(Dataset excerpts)
• • •
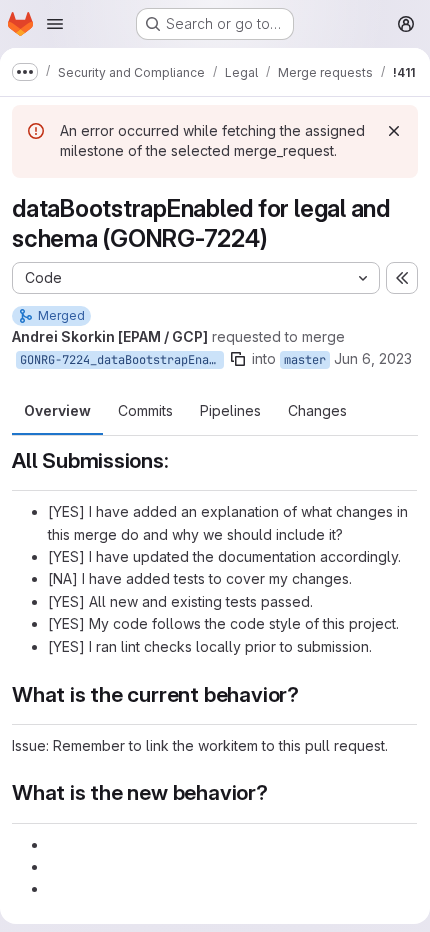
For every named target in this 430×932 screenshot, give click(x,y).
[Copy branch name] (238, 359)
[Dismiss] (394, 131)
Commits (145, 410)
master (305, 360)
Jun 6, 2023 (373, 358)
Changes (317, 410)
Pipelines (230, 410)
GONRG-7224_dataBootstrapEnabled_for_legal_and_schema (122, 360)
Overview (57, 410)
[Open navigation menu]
• • •
__Task description__.
Print all the lines above exactly as they are, but without the pictures.

__Result of this exercise__.
For every named target in this 430×932 screenshot, give click(x,y).
[Copy branch name] (238, 359)
[Dismiss] (394, 131)
Commits (145, 410)
master (305, 360)
Jun 6, 2023 (373, 358)
Changes (317, 410)
Pipelines (230, 410)
GONRG-7224_dataBootstrapEnabled_for_legal_and_schema (122, 360)
Overview (57, 410)
[Open navigation menu]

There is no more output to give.